Written request 1:
In the listing, count the lines that contain the string "accomplish", matching case exactly. Reply with the number only.

Source text:
- - -
And here I am avoiding even special characters because I worry about having to enter them on a French keyboard at some point.

Do be aware that a single emoji is often composed of multiple Unicode characters (e.g. base emoji + gender modifier + skin tone modifier). Entering that on the command line is going to be fun.

[–] [email protected] 56 points 11 months ago (1 children)

On the upside, you could probably satisfy length and complexity requirements with just one emoji. ;)

[–] [email protected] 26 points 11 months ago

So add all emojis to my dictionary, got it

[–] [email protected] 17 points 11 months ago (3 children)

And here I am avoiding even special characters because I worry about having to enter them on a French keyboard at some point.

I use only special characters that are on the same places with most layouts (at least english and finnish). I suppose passwords with ä or ö might be a bit more resistant to brute-force attacks, but it causes far more problems than it might theoretically solve.
- - -
Source data:
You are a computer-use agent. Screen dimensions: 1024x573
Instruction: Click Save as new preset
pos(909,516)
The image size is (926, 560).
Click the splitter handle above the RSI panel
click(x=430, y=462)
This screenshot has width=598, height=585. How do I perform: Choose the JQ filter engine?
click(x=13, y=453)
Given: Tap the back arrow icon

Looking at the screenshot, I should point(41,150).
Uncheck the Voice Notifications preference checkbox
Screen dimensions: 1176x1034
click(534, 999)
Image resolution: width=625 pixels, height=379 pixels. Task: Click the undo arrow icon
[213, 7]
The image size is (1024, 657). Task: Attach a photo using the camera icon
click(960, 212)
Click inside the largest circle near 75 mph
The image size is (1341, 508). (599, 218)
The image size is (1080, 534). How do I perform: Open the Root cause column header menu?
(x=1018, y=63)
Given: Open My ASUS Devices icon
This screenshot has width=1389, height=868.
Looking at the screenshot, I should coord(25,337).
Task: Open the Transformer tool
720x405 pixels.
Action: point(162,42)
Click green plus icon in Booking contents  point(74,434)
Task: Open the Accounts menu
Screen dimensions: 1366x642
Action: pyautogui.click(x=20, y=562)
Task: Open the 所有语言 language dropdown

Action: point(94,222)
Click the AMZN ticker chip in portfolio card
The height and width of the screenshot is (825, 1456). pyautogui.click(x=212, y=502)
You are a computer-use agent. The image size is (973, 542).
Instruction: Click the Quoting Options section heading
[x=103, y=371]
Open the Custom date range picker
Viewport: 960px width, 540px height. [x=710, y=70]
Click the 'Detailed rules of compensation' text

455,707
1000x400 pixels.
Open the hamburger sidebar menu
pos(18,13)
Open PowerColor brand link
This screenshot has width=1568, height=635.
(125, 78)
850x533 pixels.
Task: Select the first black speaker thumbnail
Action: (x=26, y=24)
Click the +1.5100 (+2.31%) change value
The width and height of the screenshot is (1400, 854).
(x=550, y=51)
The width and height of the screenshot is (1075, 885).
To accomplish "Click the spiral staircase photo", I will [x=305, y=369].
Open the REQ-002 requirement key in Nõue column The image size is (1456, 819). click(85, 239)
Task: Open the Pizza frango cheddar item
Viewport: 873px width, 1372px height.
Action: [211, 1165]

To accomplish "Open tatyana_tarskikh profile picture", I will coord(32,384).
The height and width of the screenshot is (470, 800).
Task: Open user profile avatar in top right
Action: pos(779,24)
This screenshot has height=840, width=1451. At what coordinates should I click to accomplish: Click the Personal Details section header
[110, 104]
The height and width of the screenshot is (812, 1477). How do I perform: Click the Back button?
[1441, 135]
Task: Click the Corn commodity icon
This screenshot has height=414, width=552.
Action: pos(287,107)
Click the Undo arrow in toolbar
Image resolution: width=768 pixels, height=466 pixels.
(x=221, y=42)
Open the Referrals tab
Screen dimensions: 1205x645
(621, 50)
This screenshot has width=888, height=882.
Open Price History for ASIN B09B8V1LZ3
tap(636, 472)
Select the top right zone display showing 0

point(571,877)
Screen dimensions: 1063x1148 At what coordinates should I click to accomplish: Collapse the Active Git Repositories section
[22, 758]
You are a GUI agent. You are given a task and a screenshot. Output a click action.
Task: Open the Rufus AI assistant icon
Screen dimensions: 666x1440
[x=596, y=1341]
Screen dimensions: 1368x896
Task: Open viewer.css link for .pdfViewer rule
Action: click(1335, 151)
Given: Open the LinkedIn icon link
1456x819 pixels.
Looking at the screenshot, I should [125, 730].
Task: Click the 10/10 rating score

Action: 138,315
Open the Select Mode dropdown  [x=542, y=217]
- - -
Written request 2:
According to the password discussion above, what is a single emoji often composed of?

Task output 1:
4

Task output 2:
Multiple Unicode characters, such as a base emoji plus a gender modifier plus a skin tone modifier.